* **WORK TO BE COMPLETED**:
Each record has to be returned exactly as it appears.

Items listed in a dataset:

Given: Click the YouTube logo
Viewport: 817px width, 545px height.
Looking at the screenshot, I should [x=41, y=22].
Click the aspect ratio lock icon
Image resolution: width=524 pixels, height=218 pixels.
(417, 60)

* **RESULT**:
Given: Click the YouTube logo
Viewport: 817px width, 545px height.
Looking at the screenshot, I should [x=41, y=22].
Click the aspect ratio lock icon
Image resolution: width=524 pixels, height=218 pixels.
(417, 60)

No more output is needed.